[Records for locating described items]
○ ○ ○ ○ ○ ○ ○

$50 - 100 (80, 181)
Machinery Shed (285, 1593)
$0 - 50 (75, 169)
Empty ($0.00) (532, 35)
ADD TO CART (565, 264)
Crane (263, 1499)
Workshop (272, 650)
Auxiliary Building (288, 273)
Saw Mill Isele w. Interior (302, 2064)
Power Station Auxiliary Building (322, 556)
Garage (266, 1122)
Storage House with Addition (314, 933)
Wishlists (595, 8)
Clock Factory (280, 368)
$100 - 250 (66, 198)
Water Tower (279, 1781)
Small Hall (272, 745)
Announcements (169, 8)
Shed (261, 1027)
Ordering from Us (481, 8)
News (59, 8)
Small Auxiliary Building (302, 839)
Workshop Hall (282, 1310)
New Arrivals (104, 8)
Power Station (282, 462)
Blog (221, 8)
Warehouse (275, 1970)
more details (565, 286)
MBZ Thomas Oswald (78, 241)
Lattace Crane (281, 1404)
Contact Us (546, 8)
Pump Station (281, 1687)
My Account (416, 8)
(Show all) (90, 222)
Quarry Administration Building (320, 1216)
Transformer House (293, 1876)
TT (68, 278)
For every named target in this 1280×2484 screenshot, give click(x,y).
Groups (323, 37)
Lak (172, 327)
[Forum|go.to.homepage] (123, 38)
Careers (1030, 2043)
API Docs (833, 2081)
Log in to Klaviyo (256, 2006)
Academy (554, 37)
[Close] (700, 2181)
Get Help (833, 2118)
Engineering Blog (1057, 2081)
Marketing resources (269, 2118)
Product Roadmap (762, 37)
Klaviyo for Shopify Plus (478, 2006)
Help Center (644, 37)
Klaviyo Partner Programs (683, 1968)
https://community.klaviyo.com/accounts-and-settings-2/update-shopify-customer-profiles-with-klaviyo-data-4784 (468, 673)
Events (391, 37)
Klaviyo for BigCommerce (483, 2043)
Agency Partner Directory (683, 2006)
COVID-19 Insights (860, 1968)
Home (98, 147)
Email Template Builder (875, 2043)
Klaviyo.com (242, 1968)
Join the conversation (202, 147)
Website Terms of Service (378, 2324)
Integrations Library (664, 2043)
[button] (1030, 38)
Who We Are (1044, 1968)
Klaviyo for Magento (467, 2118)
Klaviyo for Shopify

○ ○ ○ ○ ○ ○ ○

Please repeat all of the items above, line for line, with nothing changed.

■ Solution for this problem ■
$50 - 100 (80, 181)
Machinery Shed (285, 1593)
$0 - 50 (75, 169)
Empty ($0.00) (532, 35)
ADD TO CART (565, 264)
Crane (263, 1499)
Workshop (272, 650)
Auxiliary Building (288, 273)
Saw Mill Isele w. Interior (302, 2064)
Power Station Auxiliary Building (322, 556)
Garage (266, 1122)
Storage House with Addition (314, 933)
Wishlists (595, 8)
Clock Factory (280, 368)
$100 - 250 (66, 198)
Water Tower (279, 1781)
Small Hall (272, 745)
Announcements (169, 8)
Shed (261, 1027)
Ordering from Us (481, 8)
News (59, 8)
Small Auxiliary Building (302, 839)
Workshop Hall (282, 1310)
New Arrivals (104, 8)
Power Station (282, 462)
Blog (221, 8)
Warehouse (275, 1970)
more details (565, 286)
MBZ Thomas Oswald (78, 241)
Lattace Crane (281, 1404)
Contact Us (546, 8)
Pump Station (281, 1687)
My Account (416, 8)
(Show all) (90, 222)
Quarry Administration Building (320, 1216)
Transformer House (293, 1876)
TT (68, 278)
For every named target in this 1280×2484 screenshot, give click(x,y).
Groups (323, 37)
Lak (172, 327)
[Forum|go.to.homepage] (123, 38)
Careers (1030, 2043)
API Docs (833, 2081)
Log in to Klaviyo (256, 2006)
Academy (554, 37)
[Close] (700, 2181)
Get Help (833, 2118)
Engineering Blog (1057, 2081)
Marketing resources (269, 2118)
Product Roadmap (762, 37)
Klaviyo for Shopify Plus (478, 2006)
Help Center (644, 37)
Klaviyo Partner Programs (683, 1968)
https://community.klaviyo.com/accounts-and-settings-2/update-shopify-customer-profiles-with-klaviyo-data-4784 (468, 673)
Events (391, 37)
Klaviyo for BigCommerce (483, 2043)
Agency Partner Directory (683, 2006)
COVID-19 Insights (860, 1968)
Home (98, 147)
Email Template Builder (875, 2043)
Klaviyo.com (242, 1968)
Join the conversation (202, 147)
Website Terms of Service (378, 2324)
Integrations Library (664, 2043)
[button] (1030, 38)
Who We Are (1044, 1968)
Klaviyo for Magento (467, 2118)
Klaviyo for Shopify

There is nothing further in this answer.